**Supplied information:**
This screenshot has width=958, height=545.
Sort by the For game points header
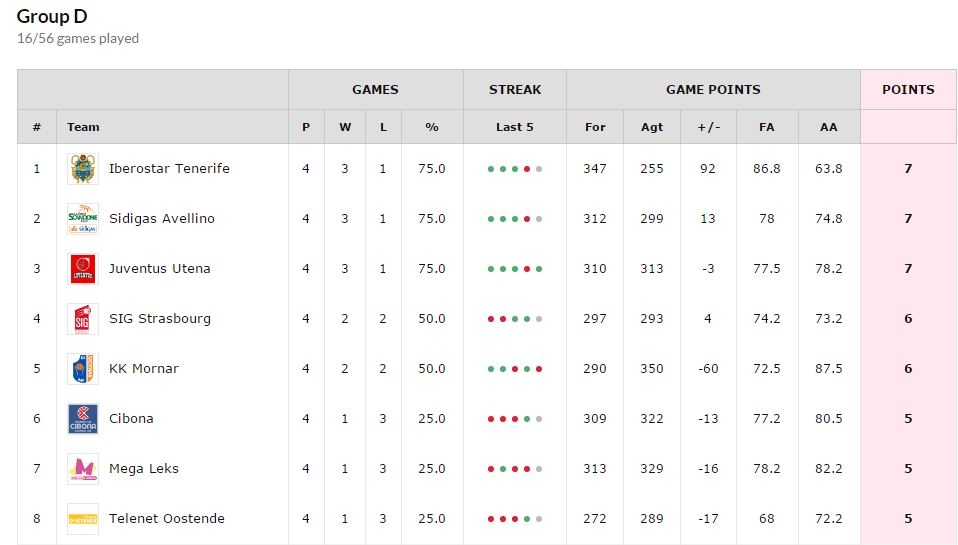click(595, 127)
==
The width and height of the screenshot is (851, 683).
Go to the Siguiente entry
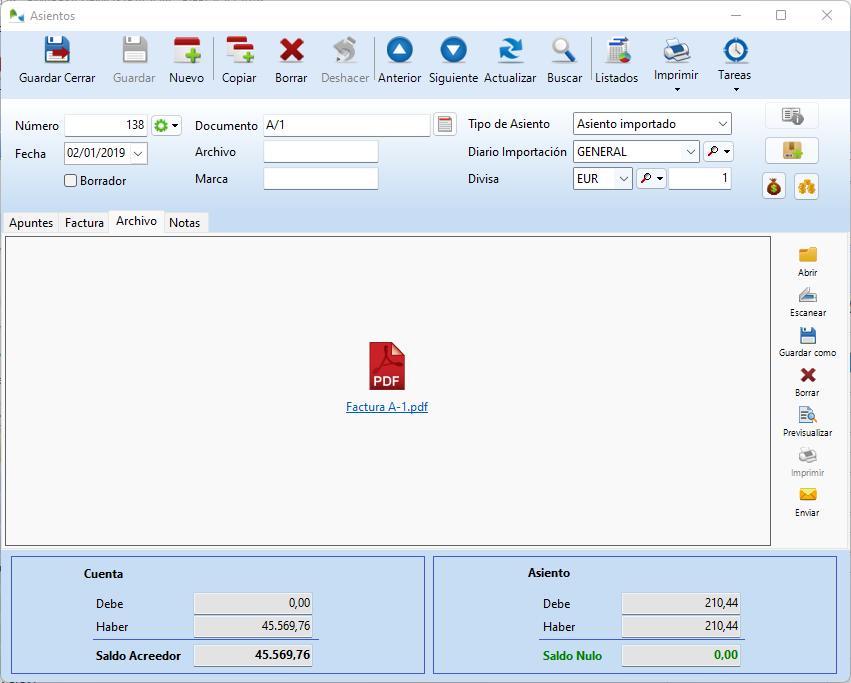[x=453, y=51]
---
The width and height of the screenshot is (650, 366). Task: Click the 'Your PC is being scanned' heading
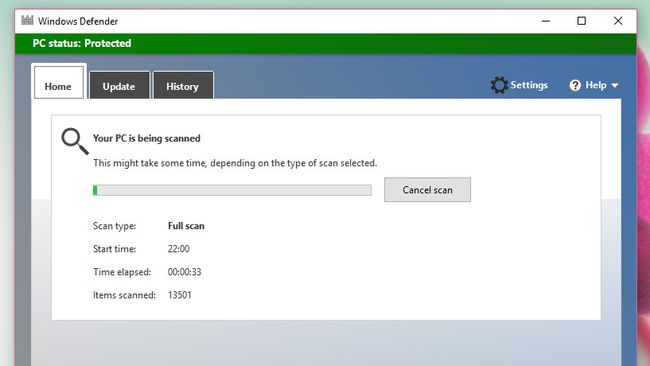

**Task to complete:**
Please state how many lines in the listing hold the string "width", giving the number alone.

**Exercise output:**
3